Une union des associations des parents d'élèves est légitimement concernée par ce qui se passe dans les écoles et les lycées et être amenée à prendre position. Et elle le fait souvent dans un secteur qui a connu - et connaît encore - beaucoup de turbulences. Critiquer les grèves longues et à répétition dont l'impact sur le cursus des élèves est réel n'est donc pas une hérésie. Leur rôle consiste aussi à rappeler aux syndicats qu'ils ne sont pas, avec le ministère, les seuls concernés.
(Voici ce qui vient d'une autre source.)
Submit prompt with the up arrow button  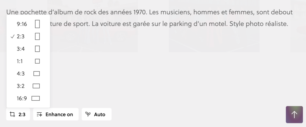pos(294,114)
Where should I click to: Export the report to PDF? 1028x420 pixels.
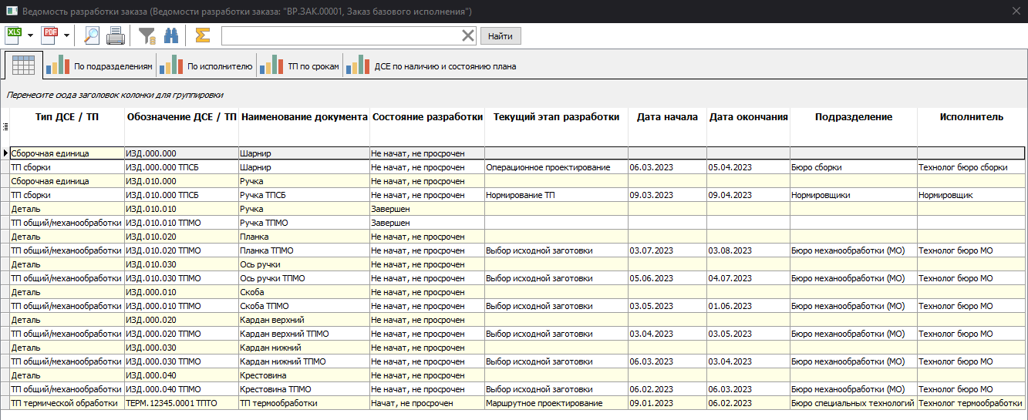tap(50, 35)
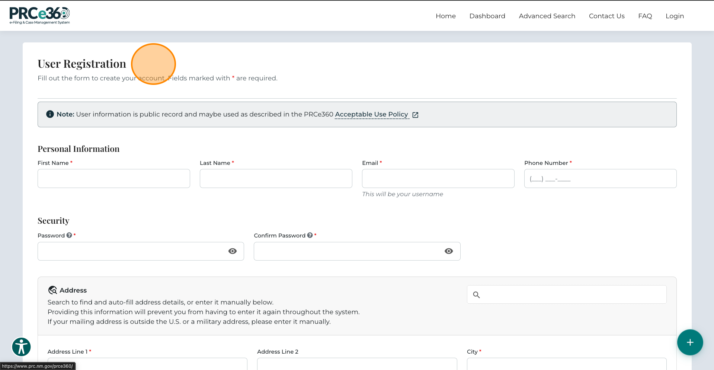This screenshot has width=714, height=370.
Task: Reveal the Confirm Password entry
Action: click(448, 251)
Les usagers de l'école ont parfaitement le droit de dire qu'une grève a trop duré ou qu'elle menace l'année scolaire de leurs enfants. Ils sont de ce fait utiles même pour les syndicats, lesquels doivent aussi comprendre quand il faut arrêter une grève. Et qu'ils n'ont rien à gagner à se mettre à dos les parents d'élèves. Comme dans beaucoup de situations, il faut apprendre à mettre le curseur à la bonne place. Le président de l'Union des associations des parents d'élèves a choisi de le placer à la mauvaise place en préconisant purement et simplement l'interdiction du droit de grève dans le secteur de l'éducation. Cette mesure liberticide radicale est assortie d'une proposition de «pacte éducatif» entre le ministère et les syndicats. Une sorte d'habillage destinée à faire passer une très grosse pilule que même le gouvernement n'ose pas administrer.
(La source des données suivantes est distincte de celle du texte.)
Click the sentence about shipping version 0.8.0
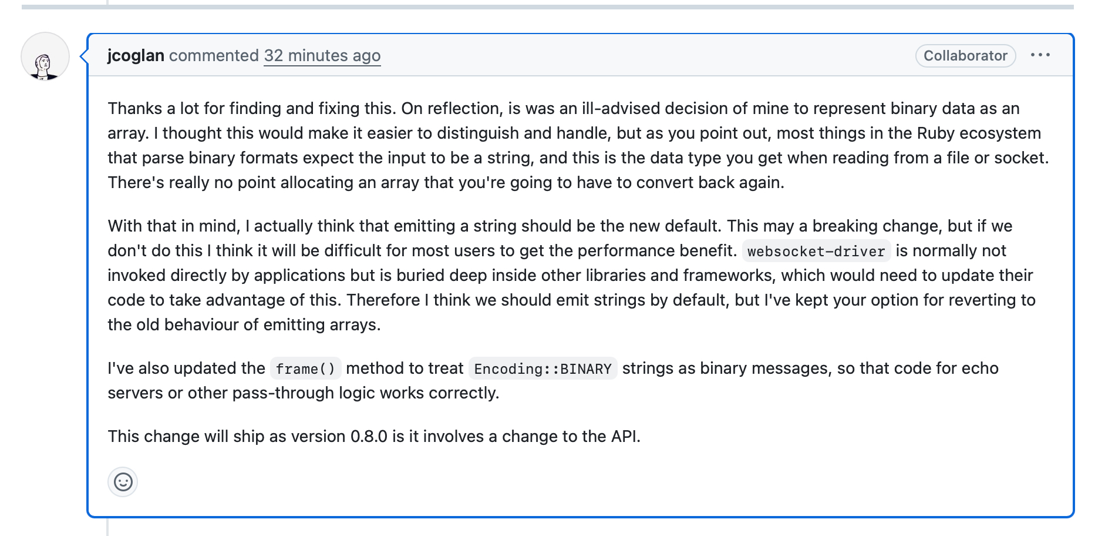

L'argumentaire du président de l'association des parents d'élèves est que le secteur éducatif est «vital» et a une mission de service public. Et par conséquent, il faudra appliquer les dispositions limitatives de l'art 57 de la Constitution qui consacre le droit de grève tout en précisant qu'il s'exerce dans le cadre de la loi qui peut «en interdire ou en limiter l'exercice dans les domaines de défense nationale et de sécurité, ou pour tous services ou activités publics d'intérêt vital pour la communauté». Le président de l'Union des associations des parents d'élèves - il y a des enseignants parmi eux, sans le moindre doute - prend le risque de se faire accuser de se faire l'écho de démangeaisons répressives des autorités. Il crée, inutilement, une animosité avec les syndicats et à travers eux les enseignants, qui sont incontournables dans tout effort visant à améliorer la qualité du service de l'éducation.
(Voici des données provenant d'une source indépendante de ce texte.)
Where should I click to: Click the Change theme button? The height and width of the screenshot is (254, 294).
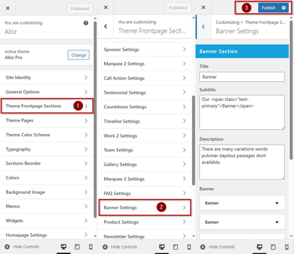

Il est clair que le recours à la grève est une situation censée n'arriver qu'après épuisement des négociations et impossibilité de trouver une solution. La grève ne se solde pas forcément par des victoires. Mais sans ce droit de grève reconnu dans la Constitution, il ne peut y avoir de syndicats. Sauf des syndicats maison. Les enseignants algériens se sont longtemps battus pour être reconnus et mettre fin au monopole politique de l'UGTA. Les grèves ont été un des moyens de combat pour arracher cette reconnaissance. L'appel du président de l'Union des associations des parents d'élèves à interdire le droit de grève est contreproductif. Par pragmatisme, le gouvernement ne devrait pas le suivre car le droit de grève est déjà sévèrement encadré avec des syndicats qui assument des responsabilités. Une interdiction, qui sera inévitablement vécue comme une tentative de liquider les syndicats, ne fera qu'encourager des grèves sauvages. C'est une très mauvaise idée. Comme de croire que casser un thermomètre fait tomber une fièvre ou disparaître une maladie.